Ill. Admin. Code tit. 50 § 2026.60

Current through Register Vol. 48, No. 45, November 8, 2024
Section 2026.60 - Determination of an Unreasonable Rate Increase or Inadequate Rate
a) When the Director receives a Rate Filing Justification for a rate subject to review under Section 2026.30(a)(2) or (b) and the Director reviews the rate, the Director will make a timely determination whether:
1) for any rate increase subject to review under Section 2026.30(a)(2) or prior approval under Section 2026.30(b), the rate increase is an unreasonable rate increase in accordance with Section 2026.40, and submit that decision to CMMS within 5 business days following the final determination as required by 45 CFR 154.210(b)(2) (May 23, 2011) (no later editions or amendments); and
2) for rates described in Section 2026.30(b), the rate is an inadequate rate as defined in Section 2026.20.
b) If the Director determines that the rate increase is unreasonable or the rate is inadequate, then:
1) For rate increases described in Section 2026.30(a)(2) that the Director determines to be unreasonable, CMMS will provide the Director's final determination and brief explanation to the health insurance issuer within 5 business days following CMMS' receipt of the final determination as described in 45 CFR 154.225(c) (February 27, 2013) (no later editions or amendments).
2) For rates described in Section 2026.30(b), the Director will notify the health insurance issuer of the decision to disapprove or modify the rate as an unreasonable rate increase or inadequate rate within 60 days after the close of the public comment period described in Section 355(e) of the Code. If the Director does not notify the health insurance issuer within this 60-day period, the rates will automatically be deemed approved.
c) The Director's rate review process for unreasonable rate increases and inadequate rates includes an examination of the following as required by 45 CFR 154.301(a)(3):
1) The reasonableness of the assumptions used by the health insurance issuer to develop the proposed rate increase and the validity of the historical data underlying the assumptions;
2) The health insurance issuer's data related to past projections and actual experience;
3) The reasonableness of assumptions used by the health insurance issuer to estimate the rate impact of the reinsurance and risk adjustment programs under sections 1341 and 1343 of the Affordable Care Act (42 U.S.C. 18061 and 18063); and
4) The health insurance issuer's data related to implementation and ongoing utilization of a market-wide single risk pool, essential health benefits, actuarial values and other market reform rules as required by the ACA.
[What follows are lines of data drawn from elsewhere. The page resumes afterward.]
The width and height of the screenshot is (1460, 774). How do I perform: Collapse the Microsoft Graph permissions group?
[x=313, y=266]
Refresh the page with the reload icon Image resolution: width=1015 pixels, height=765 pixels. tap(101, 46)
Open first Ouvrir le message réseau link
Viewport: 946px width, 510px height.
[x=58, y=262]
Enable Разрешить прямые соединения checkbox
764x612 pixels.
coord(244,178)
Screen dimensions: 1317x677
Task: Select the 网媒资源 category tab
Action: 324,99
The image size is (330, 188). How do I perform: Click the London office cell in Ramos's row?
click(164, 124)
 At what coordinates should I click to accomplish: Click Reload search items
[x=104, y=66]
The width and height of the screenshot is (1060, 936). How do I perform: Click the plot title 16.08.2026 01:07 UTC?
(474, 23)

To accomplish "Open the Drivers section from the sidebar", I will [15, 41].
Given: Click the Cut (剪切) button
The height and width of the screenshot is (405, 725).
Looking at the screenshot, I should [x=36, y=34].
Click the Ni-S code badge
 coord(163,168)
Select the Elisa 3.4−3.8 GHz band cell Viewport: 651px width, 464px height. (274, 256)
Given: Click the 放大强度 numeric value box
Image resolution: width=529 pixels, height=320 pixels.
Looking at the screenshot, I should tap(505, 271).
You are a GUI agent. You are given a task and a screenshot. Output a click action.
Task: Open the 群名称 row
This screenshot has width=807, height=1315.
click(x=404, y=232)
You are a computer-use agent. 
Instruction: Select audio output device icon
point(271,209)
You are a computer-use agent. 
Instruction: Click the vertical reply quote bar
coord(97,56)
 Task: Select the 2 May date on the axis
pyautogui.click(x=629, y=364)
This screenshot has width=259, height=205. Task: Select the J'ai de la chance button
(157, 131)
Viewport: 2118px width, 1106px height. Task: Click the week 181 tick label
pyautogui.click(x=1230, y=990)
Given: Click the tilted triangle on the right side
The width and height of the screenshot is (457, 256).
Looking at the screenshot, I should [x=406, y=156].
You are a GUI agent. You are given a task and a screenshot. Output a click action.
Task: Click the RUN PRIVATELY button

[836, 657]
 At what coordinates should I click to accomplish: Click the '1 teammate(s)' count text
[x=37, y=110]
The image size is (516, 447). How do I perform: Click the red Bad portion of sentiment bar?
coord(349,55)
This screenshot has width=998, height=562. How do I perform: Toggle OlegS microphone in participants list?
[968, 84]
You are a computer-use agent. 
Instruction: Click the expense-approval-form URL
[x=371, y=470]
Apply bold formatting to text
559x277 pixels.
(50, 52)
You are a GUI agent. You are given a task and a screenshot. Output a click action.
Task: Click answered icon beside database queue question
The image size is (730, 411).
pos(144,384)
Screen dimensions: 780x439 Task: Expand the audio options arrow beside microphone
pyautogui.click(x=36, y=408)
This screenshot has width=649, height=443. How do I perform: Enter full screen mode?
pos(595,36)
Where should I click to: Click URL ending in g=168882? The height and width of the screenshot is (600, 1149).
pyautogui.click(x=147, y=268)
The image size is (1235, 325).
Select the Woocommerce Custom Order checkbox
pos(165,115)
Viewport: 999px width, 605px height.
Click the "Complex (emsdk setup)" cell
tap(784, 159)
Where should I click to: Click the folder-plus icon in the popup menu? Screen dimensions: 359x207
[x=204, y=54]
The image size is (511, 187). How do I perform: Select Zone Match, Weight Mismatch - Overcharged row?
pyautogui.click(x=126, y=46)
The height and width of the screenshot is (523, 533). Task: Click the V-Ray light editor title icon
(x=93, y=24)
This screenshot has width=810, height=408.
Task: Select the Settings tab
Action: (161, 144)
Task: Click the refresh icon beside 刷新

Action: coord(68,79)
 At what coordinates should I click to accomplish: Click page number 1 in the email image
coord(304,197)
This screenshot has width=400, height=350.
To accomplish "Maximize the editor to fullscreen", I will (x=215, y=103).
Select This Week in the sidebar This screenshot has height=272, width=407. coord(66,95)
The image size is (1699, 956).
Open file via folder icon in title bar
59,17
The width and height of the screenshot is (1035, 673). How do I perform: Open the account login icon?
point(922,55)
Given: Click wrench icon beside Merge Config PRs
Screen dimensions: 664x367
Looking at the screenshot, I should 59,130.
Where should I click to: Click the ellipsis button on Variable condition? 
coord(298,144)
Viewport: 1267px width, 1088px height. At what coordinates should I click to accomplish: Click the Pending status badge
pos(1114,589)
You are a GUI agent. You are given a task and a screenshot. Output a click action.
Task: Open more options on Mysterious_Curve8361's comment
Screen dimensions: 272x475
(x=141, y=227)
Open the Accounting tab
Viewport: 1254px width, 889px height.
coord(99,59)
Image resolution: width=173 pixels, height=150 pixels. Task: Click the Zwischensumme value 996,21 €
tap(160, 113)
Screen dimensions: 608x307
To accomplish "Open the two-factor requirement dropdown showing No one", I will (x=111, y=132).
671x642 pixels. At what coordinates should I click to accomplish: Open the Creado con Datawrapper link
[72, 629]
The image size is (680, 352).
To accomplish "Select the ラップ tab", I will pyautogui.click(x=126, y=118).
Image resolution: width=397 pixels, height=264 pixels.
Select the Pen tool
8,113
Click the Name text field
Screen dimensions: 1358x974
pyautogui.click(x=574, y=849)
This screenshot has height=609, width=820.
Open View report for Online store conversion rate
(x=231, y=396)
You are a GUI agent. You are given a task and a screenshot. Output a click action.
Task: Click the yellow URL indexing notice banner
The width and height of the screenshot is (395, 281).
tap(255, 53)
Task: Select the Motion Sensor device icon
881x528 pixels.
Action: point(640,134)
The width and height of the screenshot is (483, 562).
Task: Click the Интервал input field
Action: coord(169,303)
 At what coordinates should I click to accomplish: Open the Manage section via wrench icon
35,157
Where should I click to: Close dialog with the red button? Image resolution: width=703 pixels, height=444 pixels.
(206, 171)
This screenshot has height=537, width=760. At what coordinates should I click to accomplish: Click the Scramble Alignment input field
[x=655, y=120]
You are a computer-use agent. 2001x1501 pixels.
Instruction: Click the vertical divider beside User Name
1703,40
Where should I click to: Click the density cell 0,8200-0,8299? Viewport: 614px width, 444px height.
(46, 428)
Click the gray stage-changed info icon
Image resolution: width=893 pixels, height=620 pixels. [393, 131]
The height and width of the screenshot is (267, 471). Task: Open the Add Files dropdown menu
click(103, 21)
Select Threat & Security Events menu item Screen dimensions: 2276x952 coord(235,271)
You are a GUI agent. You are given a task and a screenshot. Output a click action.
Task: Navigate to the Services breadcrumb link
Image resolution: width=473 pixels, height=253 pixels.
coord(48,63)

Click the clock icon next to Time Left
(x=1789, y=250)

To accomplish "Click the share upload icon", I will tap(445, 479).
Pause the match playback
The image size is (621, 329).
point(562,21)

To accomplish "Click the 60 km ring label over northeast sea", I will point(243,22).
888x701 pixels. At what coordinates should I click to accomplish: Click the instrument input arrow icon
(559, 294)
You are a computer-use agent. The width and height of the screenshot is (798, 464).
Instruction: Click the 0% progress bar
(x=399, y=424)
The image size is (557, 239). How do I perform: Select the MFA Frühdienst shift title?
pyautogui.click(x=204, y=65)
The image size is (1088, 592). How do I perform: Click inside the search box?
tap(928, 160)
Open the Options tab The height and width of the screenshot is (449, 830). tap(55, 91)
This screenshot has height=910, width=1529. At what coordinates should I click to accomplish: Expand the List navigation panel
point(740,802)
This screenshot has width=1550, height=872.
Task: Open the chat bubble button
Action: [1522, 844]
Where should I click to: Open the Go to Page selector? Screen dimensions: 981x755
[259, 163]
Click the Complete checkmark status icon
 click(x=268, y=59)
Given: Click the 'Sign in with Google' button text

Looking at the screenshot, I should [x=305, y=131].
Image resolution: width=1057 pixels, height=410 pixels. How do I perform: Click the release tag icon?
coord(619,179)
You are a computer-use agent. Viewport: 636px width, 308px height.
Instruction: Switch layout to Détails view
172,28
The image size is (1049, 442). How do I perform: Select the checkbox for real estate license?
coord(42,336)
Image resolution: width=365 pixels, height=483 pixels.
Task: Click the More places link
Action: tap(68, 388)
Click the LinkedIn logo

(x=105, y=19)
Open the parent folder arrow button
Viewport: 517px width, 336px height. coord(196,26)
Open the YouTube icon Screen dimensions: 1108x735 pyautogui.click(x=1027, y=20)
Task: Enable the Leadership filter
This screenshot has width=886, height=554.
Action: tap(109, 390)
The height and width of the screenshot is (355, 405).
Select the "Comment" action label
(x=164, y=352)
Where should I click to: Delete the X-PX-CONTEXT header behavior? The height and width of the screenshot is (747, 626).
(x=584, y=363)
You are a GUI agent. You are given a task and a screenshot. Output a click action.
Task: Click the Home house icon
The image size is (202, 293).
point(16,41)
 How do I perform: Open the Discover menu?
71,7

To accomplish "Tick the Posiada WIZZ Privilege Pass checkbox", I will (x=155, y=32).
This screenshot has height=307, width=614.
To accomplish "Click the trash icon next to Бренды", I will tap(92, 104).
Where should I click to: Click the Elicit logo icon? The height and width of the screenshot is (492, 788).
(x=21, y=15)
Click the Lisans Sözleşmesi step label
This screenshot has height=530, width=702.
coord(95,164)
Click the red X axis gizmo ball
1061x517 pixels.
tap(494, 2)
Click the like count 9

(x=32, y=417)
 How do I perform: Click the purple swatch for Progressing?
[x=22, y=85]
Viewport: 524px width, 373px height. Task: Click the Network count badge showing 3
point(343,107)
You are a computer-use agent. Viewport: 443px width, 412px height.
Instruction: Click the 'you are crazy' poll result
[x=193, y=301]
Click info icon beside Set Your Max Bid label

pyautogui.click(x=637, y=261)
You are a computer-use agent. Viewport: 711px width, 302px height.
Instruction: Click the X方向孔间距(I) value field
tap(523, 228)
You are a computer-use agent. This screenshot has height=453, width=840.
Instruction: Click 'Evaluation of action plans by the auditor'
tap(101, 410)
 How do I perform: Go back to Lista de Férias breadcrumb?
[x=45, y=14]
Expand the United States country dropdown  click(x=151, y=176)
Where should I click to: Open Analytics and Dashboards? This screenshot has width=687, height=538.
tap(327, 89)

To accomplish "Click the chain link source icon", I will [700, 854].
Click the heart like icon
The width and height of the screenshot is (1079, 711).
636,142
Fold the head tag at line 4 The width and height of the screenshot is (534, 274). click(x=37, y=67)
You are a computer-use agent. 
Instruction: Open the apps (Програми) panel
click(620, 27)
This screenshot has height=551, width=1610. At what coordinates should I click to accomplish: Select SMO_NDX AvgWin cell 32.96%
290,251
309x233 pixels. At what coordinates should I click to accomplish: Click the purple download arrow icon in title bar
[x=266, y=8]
d) As required by 45 CFR 154.301(a)(4) for unreasonable rate increases, the examination must take into consideration the following factors, to the extent applicable to the filing under review, which the Director also will apply to the review for inadequate rates:
1) The impact of medical trend changes by major service categories;
2) The impact of utilization changes by major service categories;
3) The impact of cost-sharing changes by major service categories, including actuarial values;
4) The impact of benefit changes, including essential health benefits and non-essential health benefits;
5) The impact of changes in enrollee risk profile and pricing, including rating limitations for age and tobacco use under 42 U.S.C. 300gg;
6) The impact of any overestimate or underestimate of medical trends for prior year periods related to the rate increase;
7) The impact of changes in reserve needs;
8) The impact of changes in administrative costs related to programs that improve health care quality;
9) The impact of changes in other administrative costs;
10) The impact of changes in applicable taxes, licensing or regulatory fees;
11) Medical loss ratio;
12) The health insurance issuer's capital and surplus;
13) The impacts of geographic factors and variations;
14) The impact of changes within a single risk pool to all products or plans within the risk pool; and
15) The impact of reinsurance and risk adjustment payments and charges under sections 1341 and 1343 of the ACA (42 U.S.C. 18061 and 18063).
e) For rates described in Section 2026.30(a)(2) and (b), the Director will take into account information contained in public comments submitted under Section 355(e) of the Code, along with the actuarial justifications submitted by the health insurance issuer, for the purpose of determining whether the rate is an unreasonable rate increase or an inadequate rate as defined in this Part, including the examination described in subsections (c) and (d) of this Section.